All these steps will be done on the command line so that you can just copy and paste the commands yourself. If you are not familiar with the command line there are many online tutorials and reference pages, here is a nice short one that covers the basics.
Downloading OrthoFinder
There are two main ways of getting OrthoFinder. You can either use conda, or you can install it directly from GitHub. Installing directly from GitHub will always give you the latest version, but you might have to manually install other software that OrthoFinder is dependent on, and it can be trickier to troubleshoot if you aren’t familiar with the command line. Conda automates the installation process and handles all dependencies, making it very beginner-friendly. To install via conda, we first need to install miniconda. Follow the instructions here.
We then need to run these commands.
conda config --add channels defaults conda config --add channels bioconda conda config
--add channels conda-forge
conda create -n orthofinder
conda activate orthofinder
conda install orthofinder
If you are on one of the newer Macs with the new chips (M1/M2/M3), you might need to follow a few extra steps to use conda. Check out the guide here.
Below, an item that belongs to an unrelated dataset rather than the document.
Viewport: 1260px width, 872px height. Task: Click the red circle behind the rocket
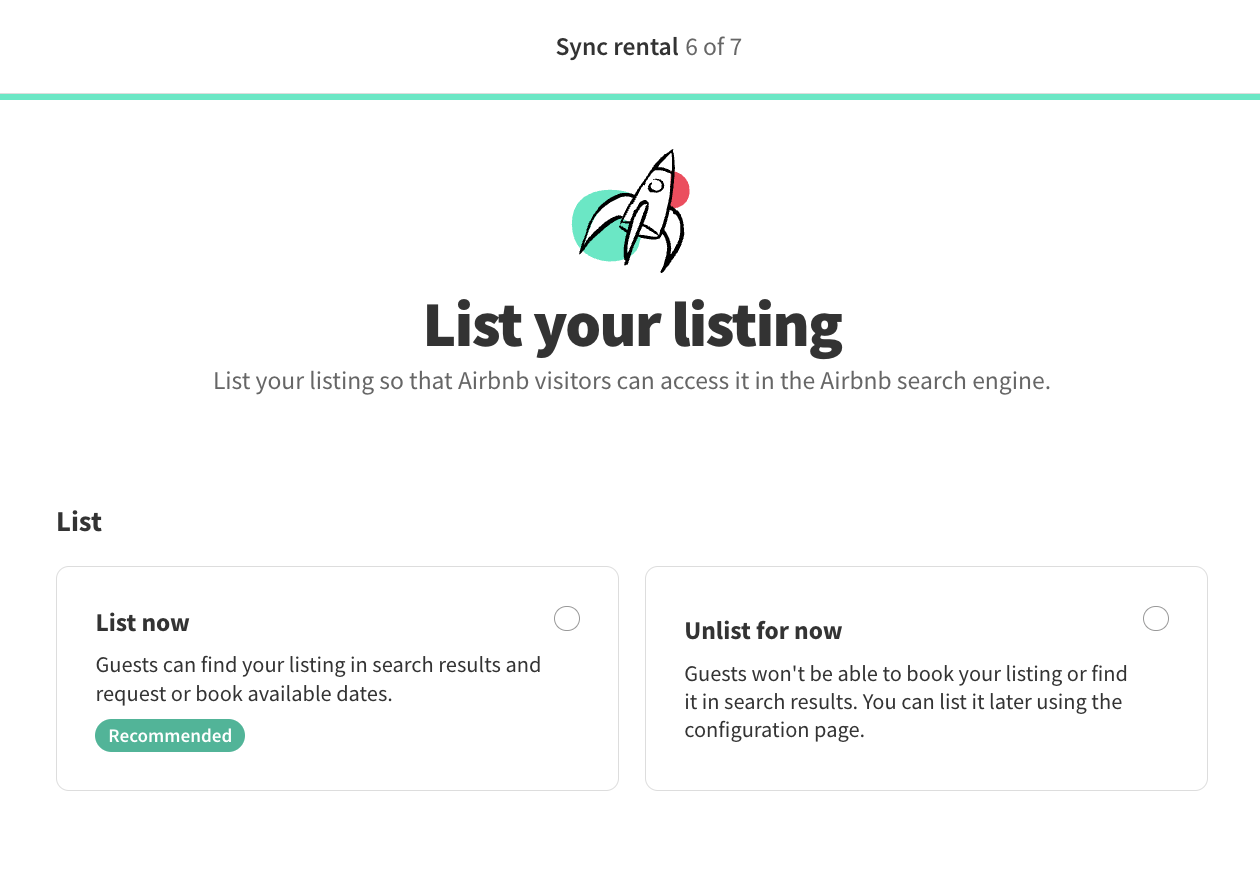(x=681, y=189)
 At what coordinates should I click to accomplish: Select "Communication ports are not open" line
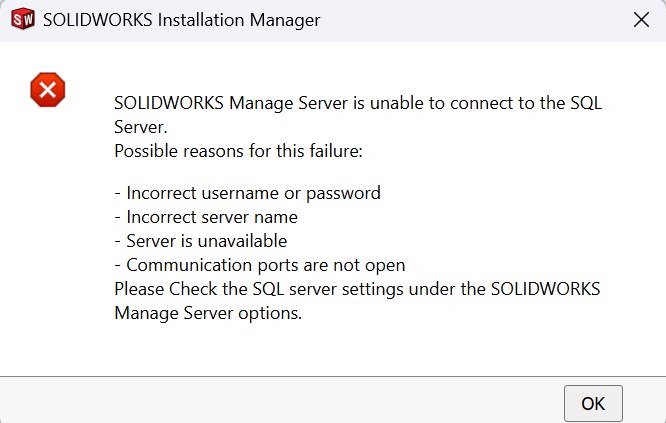click(259, 265)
To install directly from GitHub, we need to run these commands
python3 -m venv of3_env
. of3_env/bin/activate
pip install git+https://GitHub.com/OrthoFinder/OrthoFinder.git
You can test that OrthoFinder has been installed by printing its help file
orthofinder -h, which will print all of the command line options.
You can test that OrthoFinder is working correctly by running it on the example dataset, which you can download from our GitHub.
orthofinder -f ExampleData/
OrthoFinder will print lots of information to the command line as it runs. If you get an error message, the best way to troubleshoot is to just google the error message. You can also ask a question on our GitHub.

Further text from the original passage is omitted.